I wish the world was more accepting and understanding of the choices that we make for our Deaf children. It's not easy and sometimes I wish it was as easy to make those decisions as it is for my other child or for her vision impairment. I am trying to embrace the decisions that we make and accept them as the best for her, but I don't know how I will truly know what is right until she grows up and tells me for herself. Until then I pray that God will lead my every decision and that we are doing what is best for her and not for ourselves only.

Saturday, June 13

When Do We Start TSD?

Okay, so I am sitting my the dorms at TSD (Texas School for the Deaf) and wondering if this school may be a good fit for Rebecca. The choices that you make as a parent of a Deaf child are so HARD! Every decision we have had to make has had positives and negatives to it. This is no different. Austin is a long way from home!! This is a 5 hour drive from our house in our small town. Rebecca is like a different person when she is around other Deaf children and she just blossoms. I know that she would enjoy the school here. There is not a doubt in my mind that this school would not be a good fit for her, but is it a good fit for our family??

Rebecca has been a school which uses SEE for 2 years, TSD uses ASL. We have always exposed her to both, but used SEE primarily since her school uses SEE. I am trying to get my SEE certification. It would also alter the life of our other daughter who will be entering 5th grade. She has never had consistancy in her life before and our home and her school have been her rock. Moving would set her back again! I bring up moving because when Rebecca comes to school here, we will move here!
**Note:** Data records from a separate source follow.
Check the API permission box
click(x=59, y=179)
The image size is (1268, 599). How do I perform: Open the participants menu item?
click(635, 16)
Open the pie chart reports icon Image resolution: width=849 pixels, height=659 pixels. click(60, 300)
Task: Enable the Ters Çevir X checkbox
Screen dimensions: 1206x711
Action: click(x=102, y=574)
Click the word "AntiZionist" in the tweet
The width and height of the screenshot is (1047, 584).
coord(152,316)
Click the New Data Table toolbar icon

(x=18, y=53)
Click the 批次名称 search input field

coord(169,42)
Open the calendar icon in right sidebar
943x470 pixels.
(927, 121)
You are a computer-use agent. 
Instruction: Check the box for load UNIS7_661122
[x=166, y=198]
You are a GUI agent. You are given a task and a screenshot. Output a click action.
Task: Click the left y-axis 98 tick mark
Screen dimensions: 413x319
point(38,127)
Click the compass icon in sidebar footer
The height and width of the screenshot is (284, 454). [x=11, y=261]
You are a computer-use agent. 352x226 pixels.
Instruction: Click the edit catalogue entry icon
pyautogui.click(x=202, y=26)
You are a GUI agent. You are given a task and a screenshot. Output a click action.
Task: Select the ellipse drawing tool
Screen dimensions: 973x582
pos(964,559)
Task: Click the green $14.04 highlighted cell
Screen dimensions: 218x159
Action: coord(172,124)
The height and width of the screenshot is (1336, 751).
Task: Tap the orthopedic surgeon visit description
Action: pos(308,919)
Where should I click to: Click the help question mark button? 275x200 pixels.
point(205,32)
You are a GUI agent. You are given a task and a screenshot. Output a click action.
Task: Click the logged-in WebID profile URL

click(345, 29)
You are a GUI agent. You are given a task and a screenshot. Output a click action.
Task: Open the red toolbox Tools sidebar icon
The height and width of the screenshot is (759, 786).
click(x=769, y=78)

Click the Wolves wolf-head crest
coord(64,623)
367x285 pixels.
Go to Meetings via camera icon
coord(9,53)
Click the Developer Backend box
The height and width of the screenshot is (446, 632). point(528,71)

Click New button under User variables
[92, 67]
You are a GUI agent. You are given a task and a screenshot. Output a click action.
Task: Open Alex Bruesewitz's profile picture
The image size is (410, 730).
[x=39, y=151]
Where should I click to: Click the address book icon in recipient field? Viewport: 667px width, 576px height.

I do not feel comfortable not knowing her friends or just leaving her days without seeing her or knowing who she is with (I know, I am a control freak!).

We are leaning towards waiting another year, then moving the girls when they both start middle school since they would be changing schools anyway. Maybe that would be an easier transistion. I believe that regional dayschools and mainstreamed school are great for exposure to the hearing world and has taught Rebecca a lot, but a Deaf school would give her such self-esteem and she could participate in so many activities. At her school, there are no Deaf teachers, no Deaf adults working there at all! Here, Deafness is all around you. She would have wonderful role models and feel confident that she could grow up and do whatever she wants! The Texas School for the Blind also works closely with TSD and she would receive great care from them as well as her vision declines.

So, my dilema is not whether or not to send Rebecca to TSD, it has become WHEN do I send Rebecca to TSD?? She has already stated that she wants to start here next year. I am not sure that is the best solution for the whole family. I think one more year will not harm Rebecca and we can gather our finances and prepare for the move to Austin next year. Anyone else gone through this??

Friday, June 5

Summer Has Arrived!!

Well, summer is finally here and the plans are coming alive with summer activities for our family. We will be in Austin most of June, then it is off to Oklahoma to grandmas. We are also going to Arkansas to look for diamonds and to San Antonio to get wet at Sea World. We also have camps intertwined with all of that!!

This is our 4th summer with kids in our home. One thing that I have learned is to keep the kiddos busy and looking forward to something. We have everything spaced out so that something happens every 2 to 3 weeks! We will also do things around here like Six Flags, nature museums, zoo, movies, etc.

Next Wednesday is our appointment at the Retina Foundation and Tuesday we have a representive coming from DARS to help us teach Rebecca how to do her chores more effectively. She will be visiting periodically thoughout the summer.

Both girls will be in 5th grade next year! It is almost impossible to believe, only one more year until Jr. High! Scary!!

Rebecca almost passed her TAKS test (standardized testing in Texas) and is only short a little bit in her reading. So, in our spare time (yeah, right), we will be working on reading with her to help her be able to ace it next year.

Jasmine had no meltdowns at the end of the year which was a great thing! She handled her end of year anxieties much better this year.